- _TASK INPUT_
┌──
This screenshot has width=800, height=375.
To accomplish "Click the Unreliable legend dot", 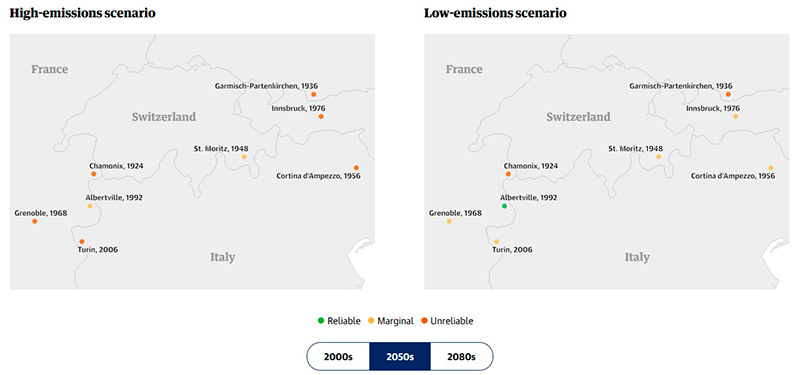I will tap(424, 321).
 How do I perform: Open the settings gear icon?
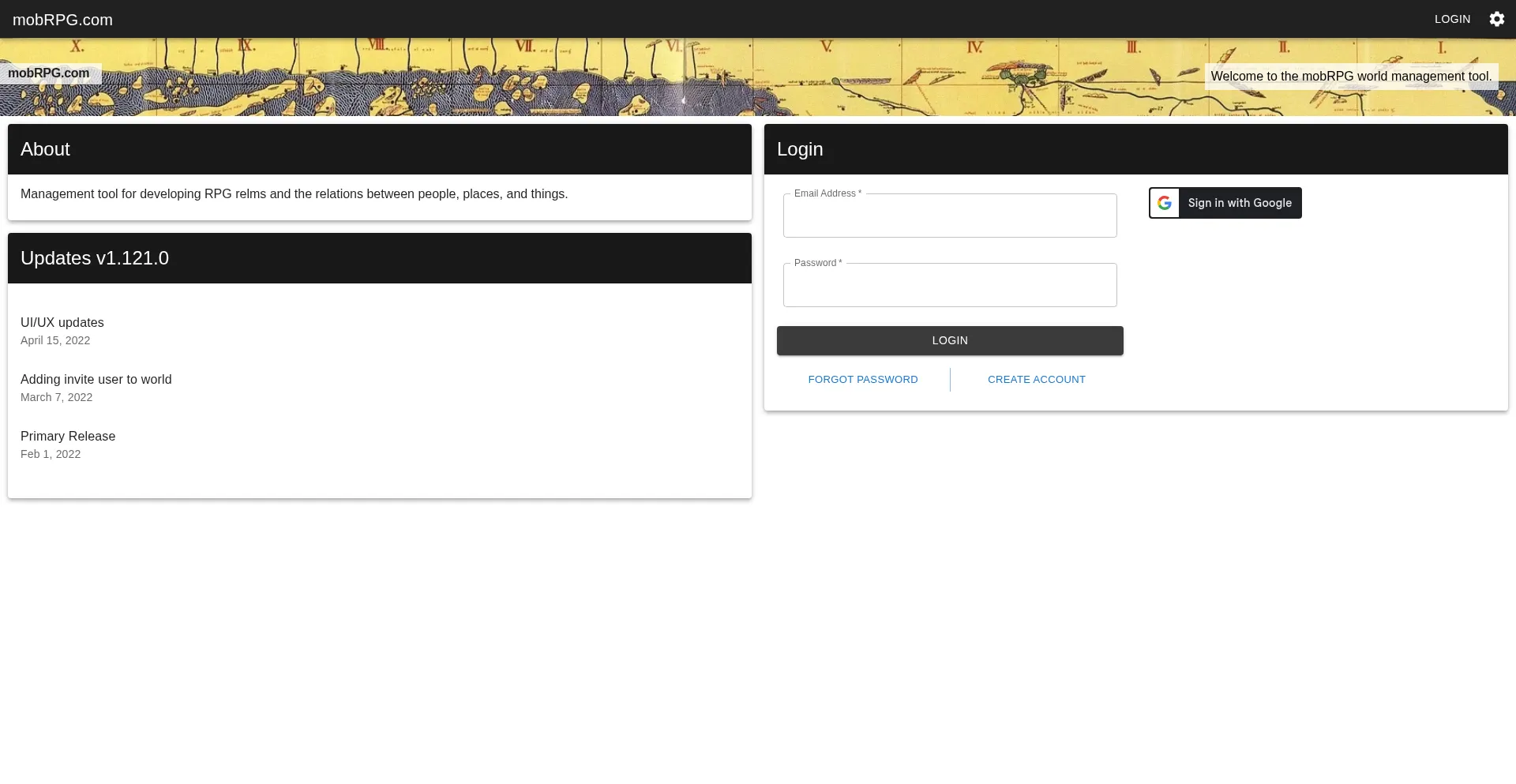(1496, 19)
└──
┌──
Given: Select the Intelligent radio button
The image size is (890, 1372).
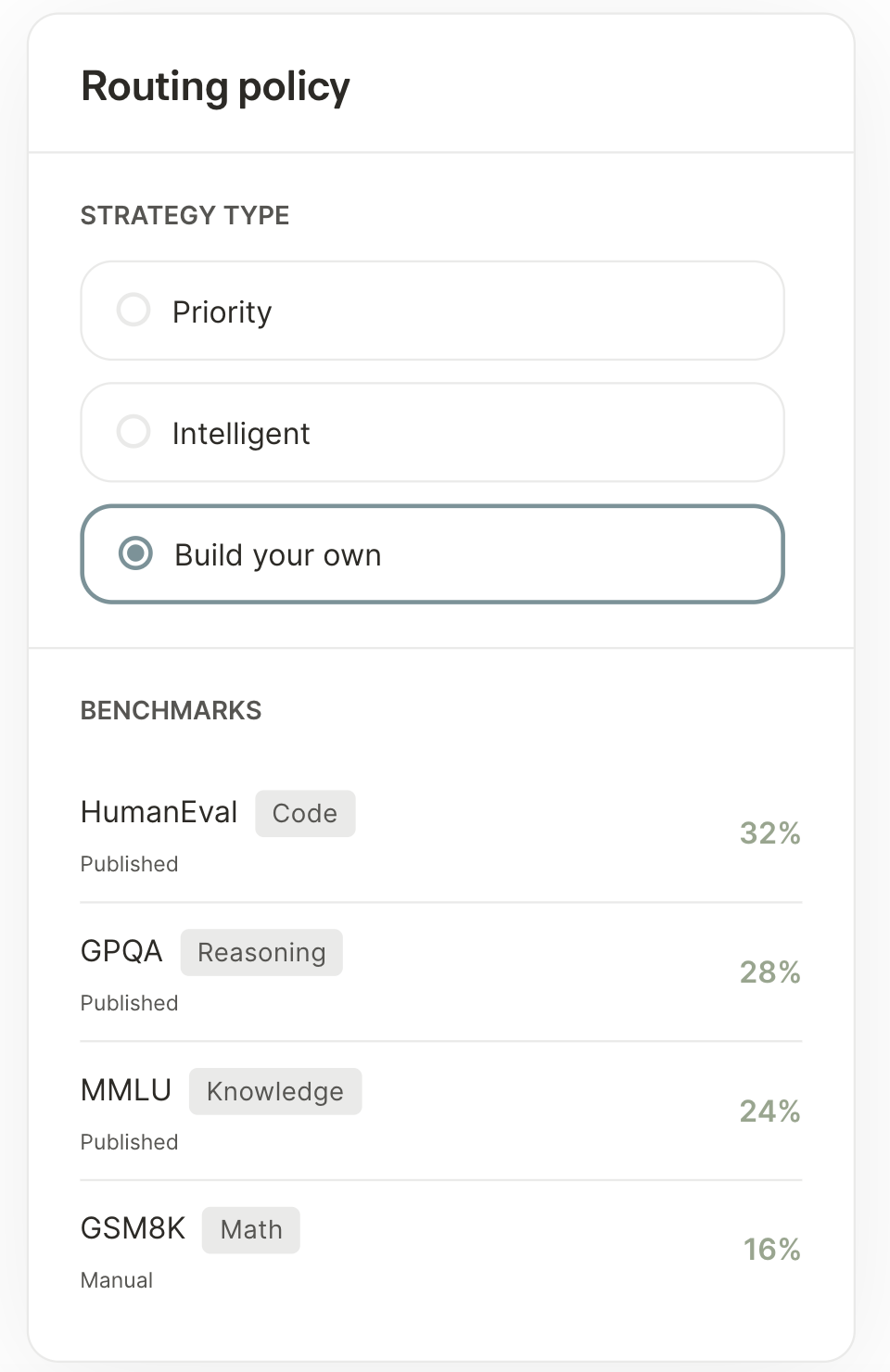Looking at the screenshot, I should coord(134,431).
└──
- _REQUEST_
Can you repeat the records from the line with "Given: Select the Intelligent radio button" up to and including the line with "Looking at the", leaving the pictures out of your answer?

- _RESULT BELOW_
Given: Select the Intelligent radio button
The image size is (890, 1372).
Looking at the screenshot, I should coord(134,431).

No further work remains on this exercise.